Members of parliament, increasingly hostile to Wahid, have formed a special committee to determine Wahid's involvement in either the Bulog scandal or a second scandal involving a two million dollar humanitarian donation from the Sultan of Brunei.
However the masseur, arrested two weeks ago after four months on the run, told police last week that Wahid neither knew of nor had any involvement in his actions.
Marati says he was sacked from the committee last week because of his criticisms of its function. The committee was "extremely premature and unethical," he was quoted as saying by Detik.com news. "As a member of parliament, I continue to say what's right is right, and what's wrong is wrong. In my opinion, the Bulogate committe is wrong," he said.

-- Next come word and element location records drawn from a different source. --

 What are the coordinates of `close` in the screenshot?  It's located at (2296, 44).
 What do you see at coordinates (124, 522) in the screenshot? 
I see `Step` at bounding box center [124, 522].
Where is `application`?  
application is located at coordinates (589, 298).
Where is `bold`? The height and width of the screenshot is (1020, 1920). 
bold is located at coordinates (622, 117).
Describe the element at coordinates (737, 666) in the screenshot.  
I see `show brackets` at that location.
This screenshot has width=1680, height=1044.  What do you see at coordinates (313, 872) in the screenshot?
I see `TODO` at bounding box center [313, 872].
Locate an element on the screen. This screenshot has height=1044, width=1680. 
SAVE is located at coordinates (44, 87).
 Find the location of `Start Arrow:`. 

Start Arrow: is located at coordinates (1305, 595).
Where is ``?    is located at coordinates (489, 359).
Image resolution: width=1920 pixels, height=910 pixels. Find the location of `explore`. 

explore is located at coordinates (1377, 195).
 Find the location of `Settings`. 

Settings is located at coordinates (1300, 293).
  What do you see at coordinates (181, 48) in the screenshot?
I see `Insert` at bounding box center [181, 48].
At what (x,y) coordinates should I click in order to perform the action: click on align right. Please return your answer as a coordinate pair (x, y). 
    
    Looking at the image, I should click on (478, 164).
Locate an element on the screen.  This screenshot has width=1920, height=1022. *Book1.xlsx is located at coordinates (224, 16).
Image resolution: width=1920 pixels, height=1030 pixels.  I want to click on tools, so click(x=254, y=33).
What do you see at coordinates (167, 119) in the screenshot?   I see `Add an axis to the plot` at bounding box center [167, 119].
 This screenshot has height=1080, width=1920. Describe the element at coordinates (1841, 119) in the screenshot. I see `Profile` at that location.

Marati said parliament had no business looking into Bulogate because it involved private, not state funds, according to Koridor.com news. "The DPR has no right to form a special committee in relation to a private company. Yanatera is a private company," he said.
He said his sacking was at the direction of committee chairman Bachtiar Chamsyah. "It was in fact Chamsyah's personal suggestion," he said.
However PPP Secretary General Ali Marwan Hanan told AFP Marati had been sacked because he was not active enough and often absent from its hearings. "It wasn't because he was critical. It's normal to criticise," Hanan said. Marati was replaced by a fellow PPP member Achmad Farial.
Several legislators, spearheaded by national assembly chairman Amien Rais, appear to have stepped up a campaign in recent weeks to call for Wahid's resignation, citing failure in his duties and corruption – as yet unproved – as reasons for getting rid of him.
They said the country's economy was still at a standstill and the government had also failed to rapidly settle communal unrest that has beset the country in recent years.
House of Representatives speaker Akbar Tandjung said last week that a special session of the 700-seat assembly could be held to impeach Wahid if the committee found him guilty of corruption in either scandal.
Repeated calls for Wahid's resignation and Wahid's defiant responses have been blamed for sending the rupiah plunging past the 9,000 to the dollar mark to its lowest level since July. The rupiah touched 9,380 to the dollar in Monday trading.